At the lowest level, goal setting would involve contracting organized systems of care, local consumer boards, and local public health agencies. The Federal Government would retain ultimate sign-off authority for all goals.

An advisory council of persons served by the delivery system will participate with representatives of the provider and payor communities to prioritize the established federal outcome areas and plan approaches to the delivery of needed care in ways deemed to be culturally and clinically appropriate. This same group will evaluate the extent to which outcomes have been achieved.

SUMMARY

What benefits could be expected if the strategy of managed outcomes is incorporated in the new health care system?

First, we would reorient our purchasing decisions throughout the system. We would establish incentives to produce specific outcomes rather than poorly directed packages of services. From communities up through national levels, we would state specifically what we wished our health care expenditures to purchase.

Second, we would promote flexibility in a system which must be sensitive to the unique circumstances and resources of local communities.
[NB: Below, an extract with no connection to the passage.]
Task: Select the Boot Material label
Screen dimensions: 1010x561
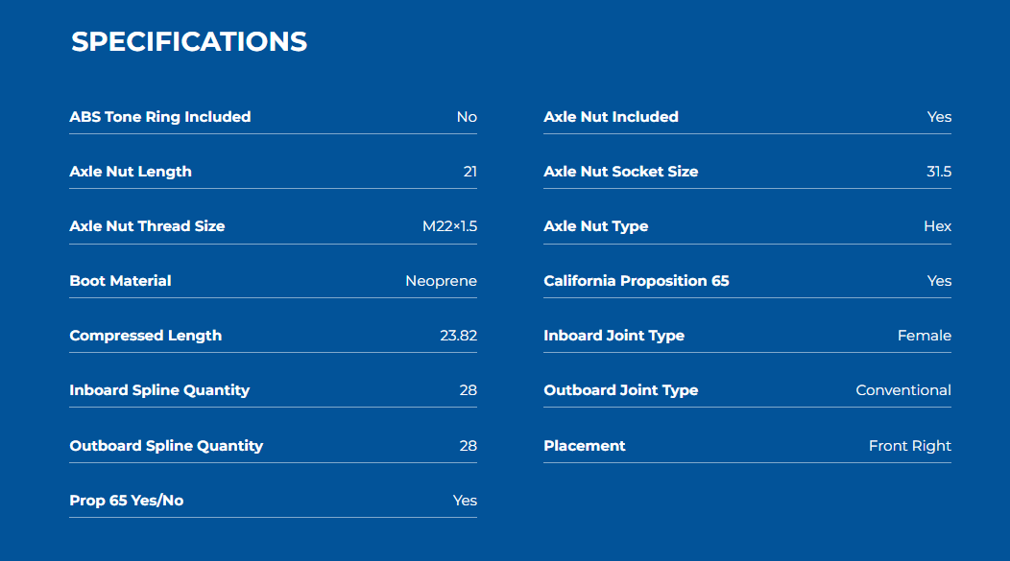Action: 120,281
All health care is inherently local. Systems of care must be given the opportunity to design processes and structures and for care which take into account the constellation of the unique needs and resources of the local community.

Third, powerful financial incentives are used to achieve specific outcomes. Systems of care would be oriented to “do the right thing” not only because it is a good idea or because it is the humane thing to do. Producing targeted outcomes would be essential to the economic survival and prosperity of health care systems.

Fourth, there would be a more effective integration of personal and public health services. This would result in greater complimentary of services and more efficient use of resources at all levels.

Finally, the system would promote best practices. Best practices will be used by systems of care to their competitive advantage as they seek a larger share of the market. Those services which are clearly effective at achieving outcomes will be valued and publicized. Those services which are clearly ineffective will be discontinued because they waste money and place the system of care and its constituent providers and organizations at financial risk. Those services whose value is unknown or untested will define essential areas of research and demonstration.